>>6825792>>6821013The first thing to keep in mind is that there are a wide range of different methods, tools, and techniques, which are all blurred under the same name of 'vaccine'. This is something most people concerning these sorts of questions have difficulty explicitly conceptualizing, but it is especially true of those that naively stooge for power.
The first therapeutic technique to ever be called a vaccine, was a virus literally called vaccinia, also known as cowpox ('vaccinus' being a latin root for 'of or from the cow'). It was observed that milkmaids and other folk who worked with dairy animals were far less affected by smallpox when outbreaks would pass through an area, and it was eventually linked to cowpox, which, while having mild effects on humans, was also related with the former, meaning prior infection with one providing cross-resistance to the other.

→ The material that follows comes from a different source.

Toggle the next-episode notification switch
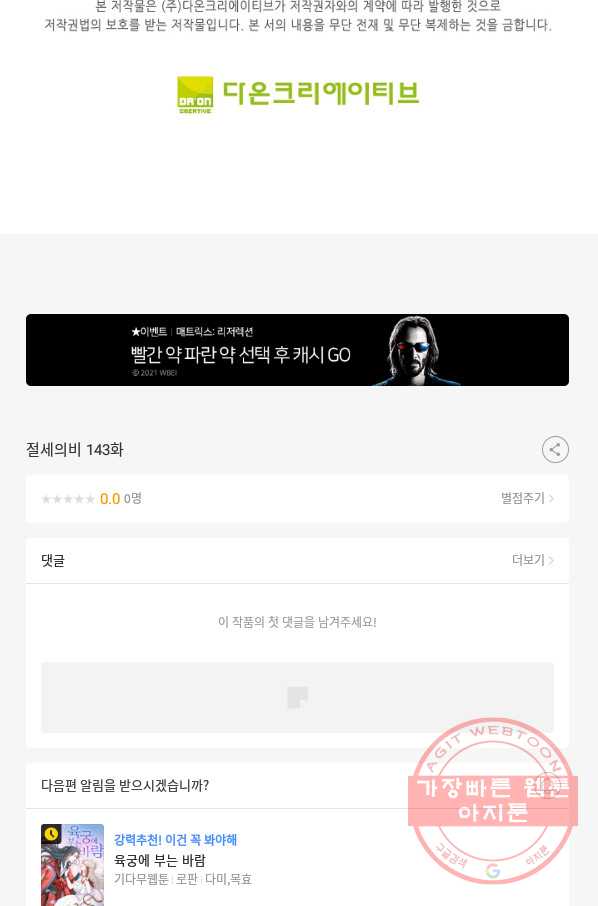 click(x=546, y=786)
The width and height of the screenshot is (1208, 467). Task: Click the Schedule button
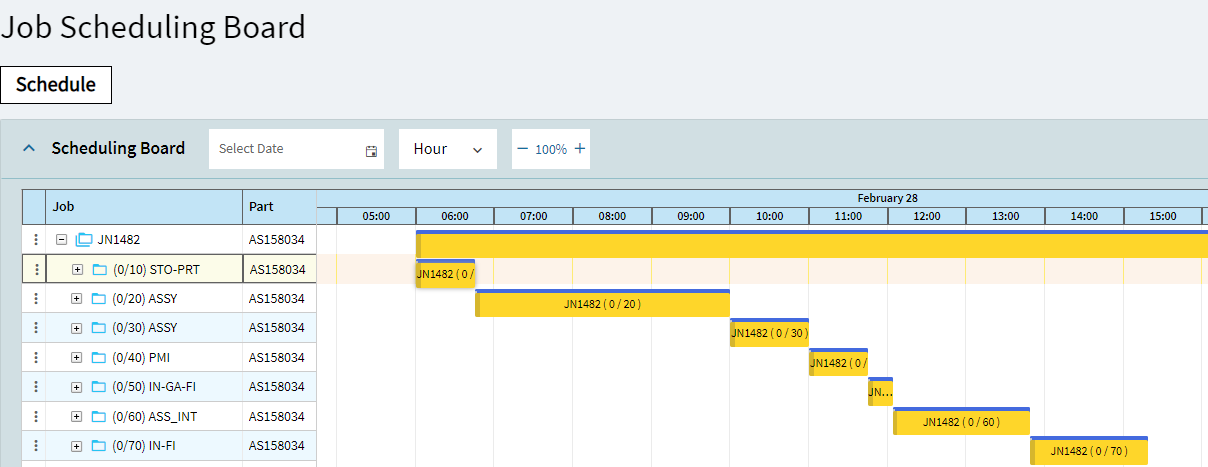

Once this phenomena was discovered, techniques elaborating on it for use against other highly morbid viruses (viruses, specifically) quickly proliferated; whether by use of related but less morbid strains of a virus, or by the same strain, but weakened or denatured in some way first, or some combination thereof. An early bottleneck in this process was actually the question of, how do you even produce the viruses and get them in a serum in sufficient numbers, in the first place? Until another enterprising fellow came up with the idea of infecting developing chicken eggs with your target strain, then later collecting and filtering out the virus filled serum left over. Morbid, but effective.
There are some vaccines that still take this traditional form, which are usually safe and effective. There are also many measures, which are also labeled as vaccines, that do not take this form, and you are generally better off avoiding them.
There is also a more meta-leval dynamic to the process, which is the inverse relationship between the morbidity of a virus and the rationality of 'vaccine' as a therapeutic measure against it to begin with. In order for a vaccine virus to actually 'prime' an immune system to recognize it or things related to it in the future, it needs provoke an immune response. Ie, it needs to have teeth, have morbidity of its own. When the question is viral afflictions with very high degrees of morbidity, like smallpox, polio, ebola, and so on, the trade-off between the morbidity of the target affliction, and the morbidity of a vaccine, can be large. When you start speaking of increasingly trivial viral diseases however, you start approaching the point where the morbidity of the disease, and the morbidity of an actually effective vaccine, become essentially equivalent. And in the case of highly endemic viruses, like influenza, rhinoviruses, et cetera, it can not be uncommon for a vaccination to be even worse than an actual infection, due to differences between how different folk can respond to a given dosage, differences in types of possible exposure in the real world environment, and so on. This is also besides the fact that such sorts of endemic viruses are eternally mutating, which is why you can find yourself catching a cold one year, and still find yourself catching another cold later some other year, which basically renders the idea of vaccination techniques for such thing as a big joke to begin with. (But if you could somehow meme people into the idea of buying a never ending stream of 'vaccines' for such a thing, that would certainly promise great payoff; and if you could somehow meme people into the idea that an endemic dynamic that humanoid societies have dealt with from the year dot, was in fact an extraordinary matter that requires *extraordinary measures*, and you place yourself in position to *administrate* those measures, that would certainly promise great payoff as well... in power. An interesting thought eh?)